Successfully failing is an expression that sounds oxymoronic in a world where success and failure are doomed to be the opposite. But is that the right way to look at success and failure?
Success and Failure
Failure seems to lurk everywhere, so much so we perpetually worry about it. We worry whether we will get accepted into a certain college, get the right job, meet the right spouse, and save enough for retirement. It seems failure is what we are fighting, as opposed to success is what we are striving.
A better perception of the relationship of success and failure is to not see them as opposites where you have to fight one and work for the other.
Instead, we need to think of failure as the point in our career journey where all the fun is about to start, but only if you are willing to let it. Failure is the beginning and is the secret to big achievements. Success relies on simply knowing how to move beyond failure.
Success and failure are part of the same experience.
Keys to Failure
Here are seven keys to seeing failure as the first step to success.
- See failure as temporary and make it temporary. You’re not permanently stuck in failure unless you decide so. It is your actions towards changing the status quo that will lead you to success.
Know when to readapt your strategies and when you need to change direction.
- Take the blame and learn from it. Stop finding excuses and stop relating what’s happening to you to external circumstances.
This mindset has never led to a better situation and will just keep you on a vicious circle of negativism. Understand and acknowledge your errors in any situation and learn from them.
- Set realistic expectations and take actions towards them. Never overpromise. Understand what you can really achieve and stick to it.

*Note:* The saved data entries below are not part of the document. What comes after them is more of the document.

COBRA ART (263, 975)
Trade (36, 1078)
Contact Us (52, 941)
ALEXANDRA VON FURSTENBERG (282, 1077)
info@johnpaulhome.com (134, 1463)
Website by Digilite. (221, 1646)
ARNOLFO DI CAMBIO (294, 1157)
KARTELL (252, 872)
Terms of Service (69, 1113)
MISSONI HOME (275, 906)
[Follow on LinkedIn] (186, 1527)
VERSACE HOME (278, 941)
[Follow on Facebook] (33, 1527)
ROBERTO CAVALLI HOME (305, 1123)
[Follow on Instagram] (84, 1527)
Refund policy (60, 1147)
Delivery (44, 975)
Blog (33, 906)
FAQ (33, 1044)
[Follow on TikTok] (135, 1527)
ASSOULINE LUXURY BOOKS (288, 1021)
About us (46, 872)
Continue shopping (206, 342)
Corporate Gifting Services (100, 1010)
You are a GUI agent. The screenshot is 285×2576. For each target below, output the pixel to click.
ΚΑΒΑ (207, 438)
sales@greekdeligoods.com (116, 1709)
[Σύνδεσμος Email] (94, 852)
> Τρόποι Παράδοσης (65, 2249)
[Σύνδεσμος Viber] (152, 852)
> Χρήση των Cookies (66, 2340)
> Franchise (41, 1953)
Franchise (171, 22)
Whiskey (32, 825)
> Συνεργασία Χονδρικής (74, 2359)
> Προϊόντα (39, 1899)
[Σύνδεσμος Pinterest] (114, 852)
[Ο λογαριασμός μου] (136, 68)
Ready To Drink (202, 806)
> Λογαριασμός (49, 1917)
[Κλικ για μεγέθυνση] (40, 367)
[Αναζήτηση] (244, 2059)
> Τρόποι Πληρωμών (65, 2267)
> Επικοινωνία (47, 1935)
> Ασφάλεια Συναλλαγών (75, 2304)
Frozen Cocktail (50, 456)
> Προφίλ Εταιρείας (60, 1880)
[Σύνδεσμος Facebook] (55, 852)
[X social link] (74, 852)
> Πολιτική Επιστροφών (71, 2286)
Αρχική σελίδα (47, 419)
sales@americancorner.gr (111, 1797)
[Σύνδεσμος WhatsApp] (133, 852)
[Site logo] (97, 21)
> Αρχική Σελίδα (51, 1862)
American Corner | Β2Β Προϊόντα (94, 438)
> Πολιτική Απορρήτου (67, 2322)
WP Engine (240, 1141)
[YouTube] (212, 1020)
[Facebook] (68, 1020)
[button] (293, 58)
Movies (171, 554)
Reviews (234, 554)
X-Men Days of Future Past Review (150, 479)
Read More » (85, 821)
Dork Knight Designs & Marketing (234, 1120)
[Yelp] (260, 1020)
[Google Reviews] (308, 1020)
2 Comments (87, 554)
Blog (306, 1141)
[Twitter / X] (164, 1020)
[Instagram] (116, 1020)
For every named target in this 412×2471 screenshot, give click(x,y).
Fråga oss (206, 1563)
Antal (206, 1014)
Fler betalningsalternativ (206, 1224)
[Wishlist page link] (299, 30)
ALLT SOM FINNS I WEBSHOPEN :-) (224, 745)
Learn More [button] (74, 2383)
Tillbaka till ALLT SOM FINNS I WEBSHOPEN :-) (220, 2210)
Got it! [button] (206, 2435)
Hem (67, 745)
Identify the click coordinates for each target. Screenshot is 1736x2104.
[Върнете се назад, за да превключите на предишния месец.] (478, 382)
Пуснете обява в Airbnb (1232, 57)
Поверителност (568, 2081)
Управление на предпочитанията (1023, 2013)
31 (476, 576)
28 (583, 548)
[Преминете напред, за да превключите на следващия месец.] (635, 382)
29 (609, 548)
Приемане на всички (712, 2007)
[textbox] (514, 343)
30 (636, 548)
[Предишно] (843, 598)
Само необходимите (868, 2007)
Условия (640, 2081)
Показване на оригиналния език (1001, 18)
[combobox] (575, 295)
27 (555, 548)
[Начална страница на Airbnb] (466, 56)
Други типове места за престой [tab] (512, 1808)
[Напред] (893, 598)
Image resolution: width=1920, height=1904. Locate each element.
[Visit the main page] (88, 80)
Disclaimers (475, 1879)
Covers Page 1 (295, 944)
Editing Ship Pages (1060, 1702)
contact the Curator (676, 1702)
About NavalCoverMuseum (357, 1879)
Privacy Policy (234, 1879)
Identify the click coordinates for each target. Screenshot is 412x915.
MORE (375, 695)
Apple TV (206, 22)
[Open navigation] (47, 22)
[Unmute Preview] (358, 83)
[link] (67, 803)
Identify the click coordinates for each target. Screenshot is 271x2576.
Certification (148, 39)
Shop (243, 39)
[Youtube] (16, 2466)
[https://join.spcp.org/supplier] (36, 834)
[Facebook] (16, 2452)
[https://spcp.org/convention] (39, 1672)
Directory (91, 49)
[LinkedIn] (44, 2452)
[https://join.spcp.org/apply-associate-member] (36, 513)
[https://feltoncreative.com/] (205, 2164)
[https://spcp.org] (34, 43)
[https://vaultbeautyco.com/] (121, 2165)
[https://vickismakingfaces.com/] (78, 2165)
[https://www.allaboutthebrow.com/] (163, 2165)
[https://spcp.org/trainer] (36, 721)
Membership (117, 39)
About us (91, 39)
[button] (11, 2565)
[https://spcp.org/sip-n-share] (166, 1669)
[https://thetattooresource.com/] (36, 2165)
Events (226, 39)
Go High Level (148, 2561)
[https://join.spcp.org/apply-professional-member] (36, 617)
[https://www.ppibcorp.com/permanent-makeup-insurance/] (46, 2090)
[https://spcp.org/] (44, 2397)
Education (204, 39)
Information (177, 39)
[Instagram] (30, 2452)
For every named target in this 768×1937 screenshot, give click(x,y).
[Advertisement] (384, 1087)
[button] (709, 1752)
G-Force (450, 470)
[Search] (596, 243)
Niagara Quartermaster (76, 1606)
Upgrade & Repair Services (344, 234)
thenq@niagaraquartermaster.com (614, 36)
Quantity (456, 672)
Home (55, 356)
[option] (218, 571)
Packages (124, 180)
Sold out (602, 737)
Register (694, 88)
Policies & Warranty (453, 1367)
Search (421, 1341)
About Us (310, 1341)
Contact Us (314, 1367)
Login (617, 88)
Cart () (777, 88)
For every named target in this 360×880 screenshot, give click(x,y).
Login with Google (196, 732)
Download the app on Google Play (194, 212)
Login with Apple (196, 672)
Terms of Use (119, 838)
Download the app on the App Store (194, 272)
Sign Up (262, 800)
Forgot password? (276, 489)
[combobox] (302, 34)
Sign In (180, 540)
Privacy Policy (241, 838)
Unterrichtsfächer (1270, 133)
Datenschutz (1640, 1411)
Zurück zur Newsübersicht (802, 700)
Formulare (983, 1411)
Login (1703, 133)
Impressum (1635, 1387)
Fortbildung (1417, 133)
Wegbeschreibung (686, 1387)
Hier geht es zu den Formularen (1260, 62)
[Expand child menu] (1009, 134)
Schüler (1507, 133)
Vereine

- Focus on your strengths and use them. Stop wasting your energy on trying to fix things that won’t help you achieve your goal. Allocate more time to perfecting your strengths than on working on your weaknesses.
- Get out of your comfort zone and be creative. Failing in something means that you tried hard enough to find that it doesn’t work. You’re courageous, be proud of that.
Keep in mind that you learn more from failures than you do from success. If “bad” things happen, always remember that you did not fail, you just found a way that doesn’t work.
- Persevere and be consistent in your work towards your goal. Persistence in the face of failure is very often rewarded with success. Never forget that you are not what happens to you, but rather how you deal with what happens to you is what makes you.
- You are not the only one. Many successful inventors, entrepreneurs, and politicians have been in your situation, and many of them believe their successive failures led to their ultimate success. It strengthened them, made them more creative, more mature and helped them in finding the real path to follow.
The Bible
The beauty of the Bible is that it is about real people who suffered and failed just like we do today. None of these characters were perfect, yet they all made great contributions to teaching us how to live today.
Peter was one such man. He was loud and impetuous. He was always the biggest personality in any group. He was the only disciple who took up Jesus’s offer to walk on water, and he ended up getting wet.
Despite Jesus predicting that Peter would deny Him, Peter boldly claimed that would never happen. Scarcely hours later, Peter was accused of being a follower of Jesus and Peter not only denied he knew Jesus, but he did it three times. He was a complete failure and fraud.
Yet, Peter was the first disciple whom Jesus appeared to after His resurrection. Jesus mentored him along the shores of the Sea of Galilee, and Peter became the rock of the Christian church. He ultimately penned two of the books of the Bible (1 Peter and 2 Peter).
If Peter can overcome failure, we all can. Just like Peter, when we encounter failure, we need to learn, listen and be humble. And trust that success is still in our future.